When EMC reported its financial results for the first quarter of 2006 yesterday, VMware said that it had boosted sales for its Workstation, ESX Server, and related virtualization products to $131 million, up 64 percent from the $80 million in sales VMware booked in the first quarter of 2005. While this is stellar growth, as we pointed out last year, VMware's growth has slowed from the triple-digit growth it had in 2004, when its market was younger and it had less competition.
EMC said in a statement last week that VMware was running at an annualized rate of about $500 million in sales. For all of 2005, the VMware subsidiary brought in $387 million in sales, up 78 percent from the $218 million in sales for 2004. In 2003, VMware had sales of just under $100 million, which means annual growth was on the order of 120 percent in 2004.
EMC has not said how profitable the VMware business was, and because VMware never went public, no one but EMC has any idea how profitable the subsidiary is. But given that it is a software company, the odds are that it has very high gross margins and is contributing to EMC's bottom line.

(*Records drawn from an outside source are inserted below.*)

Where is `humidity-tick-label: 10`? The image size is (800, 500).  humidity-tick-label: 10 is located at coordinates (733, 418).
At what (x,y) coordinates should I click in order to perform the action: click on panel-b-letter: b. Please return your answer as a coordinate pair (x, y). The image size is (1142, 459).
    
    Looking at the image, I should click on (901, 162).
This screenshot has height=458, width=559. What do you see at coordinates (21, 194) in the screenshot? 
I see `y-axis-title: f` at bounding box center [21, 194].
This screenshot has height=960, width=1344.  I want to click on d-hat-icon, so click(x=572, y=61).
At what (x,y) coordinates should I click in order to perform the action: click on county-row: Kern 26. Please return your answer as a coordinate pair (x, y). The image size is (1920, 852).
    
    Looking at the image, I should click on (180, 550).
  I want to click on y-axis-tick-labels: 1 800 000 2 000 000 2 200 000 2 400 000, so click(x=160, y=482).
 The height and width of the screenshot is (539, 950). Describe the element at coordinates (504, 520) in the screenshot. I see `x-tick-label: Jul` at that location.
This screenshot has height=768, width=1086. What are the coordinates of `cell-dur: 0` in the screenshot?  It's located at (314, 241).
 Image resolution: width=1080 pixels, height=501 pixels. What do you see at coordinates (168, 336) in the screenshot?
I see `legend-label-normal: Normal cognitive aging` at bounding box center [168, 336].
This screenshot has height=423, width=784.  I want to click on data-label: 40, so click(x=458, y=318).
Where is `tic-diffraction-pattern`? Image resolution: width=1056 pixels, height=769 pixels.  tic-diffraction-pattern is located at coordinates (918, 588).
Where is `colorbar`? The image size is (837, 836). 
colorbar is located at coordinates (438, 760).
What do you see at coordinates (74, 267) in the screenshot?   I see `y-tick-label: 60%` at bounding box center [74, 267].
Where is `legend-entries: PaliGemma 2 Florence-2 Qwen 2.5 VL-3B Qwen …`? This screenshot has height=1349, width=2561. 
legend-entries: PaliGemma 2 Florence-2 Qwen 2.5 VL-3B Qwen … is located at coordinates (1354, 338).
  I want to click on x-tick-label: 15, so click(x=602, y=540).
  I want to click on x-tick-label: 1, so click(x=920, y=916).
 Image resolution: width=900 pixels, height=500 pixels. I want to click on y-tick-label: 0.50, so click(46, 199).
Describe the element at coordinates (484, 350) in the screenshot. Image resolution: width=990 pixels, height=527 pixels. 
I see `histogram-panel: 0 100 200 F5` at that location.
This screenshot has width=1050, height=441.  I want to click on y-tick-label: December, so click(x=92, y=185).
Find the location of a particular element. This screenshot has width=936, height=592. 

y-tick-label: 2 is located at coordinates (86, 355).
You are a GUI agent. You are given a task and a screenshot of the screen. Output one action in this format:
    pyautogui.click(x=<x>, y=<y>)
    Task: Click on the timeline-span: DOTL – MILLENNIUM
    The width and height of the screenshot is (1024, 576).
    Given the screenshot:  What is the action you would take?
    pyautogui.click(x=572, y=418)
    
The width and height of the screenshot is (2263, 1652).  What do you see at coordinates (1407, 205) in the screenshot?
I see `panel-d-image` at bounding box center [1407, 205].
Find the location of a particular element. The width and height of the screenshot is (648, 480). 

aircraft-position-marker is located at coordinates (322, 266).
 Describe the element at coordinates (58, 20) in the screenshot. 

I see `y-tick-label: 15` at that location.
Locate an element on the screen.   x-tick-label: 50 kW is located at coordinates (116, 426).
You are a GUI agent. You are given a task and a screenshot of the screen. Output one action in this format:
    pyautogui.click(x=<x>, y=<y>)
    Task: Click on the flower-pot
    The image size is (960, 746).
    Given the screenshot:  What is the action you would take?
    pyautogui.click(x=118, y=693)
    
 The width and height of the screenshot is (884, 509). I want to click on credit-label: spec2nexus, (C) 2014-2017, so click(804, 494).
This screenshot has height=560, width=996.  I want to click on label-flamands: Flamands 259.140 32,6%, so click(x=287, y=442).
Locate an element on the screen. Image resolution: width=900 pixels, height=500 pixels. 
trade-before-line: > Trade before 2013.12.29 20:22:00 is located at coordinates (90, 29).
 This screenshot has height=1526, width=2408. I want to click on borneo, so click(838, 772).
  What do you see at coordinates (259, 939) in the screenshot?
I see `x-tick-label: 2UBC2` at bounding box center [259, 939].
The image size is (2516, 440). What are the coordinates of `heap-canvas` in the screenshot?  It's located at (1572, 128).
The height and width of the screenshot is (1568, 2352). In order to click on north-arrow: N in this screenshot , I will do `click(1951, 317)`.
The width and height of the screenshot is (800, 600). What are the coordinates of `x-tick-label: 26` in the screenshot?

The question that still remains unanswered is what effect the launch of VMware Server, the free version of GSX Server, the subsidiary's entry product, will have on future sales when it comes out of beta? While big companies deploying virtualization tend to pick ESX Server, which deploys a hypervisor on bare metal rather than inside an instance of Windows or Linux (which introduces a single point of failure), the commercialization of the open source Xen hypervisor and Microsoft efforts to make its own Virtual Server 2005 product more flexible in that it supports Linux and freely available to combat Xen and VMware Server. The effects of Xen and VS2005 are still not in VMware's financials, but it will be under pressure in the coming months as Xen gets rolled into Linux and Solaris and gains Windows support and Microsoft turns up the marketing heat. VMware is betting that by boosting the installed base of GSX Server and becoming the de facto virtual machine it can continue to pump up sales by having a much larger installed base to peddle ESX Server into. It's a good bet, and about the only one that VMware can make. But it is by no means a safe bet. There aren't any of those in the IT industry.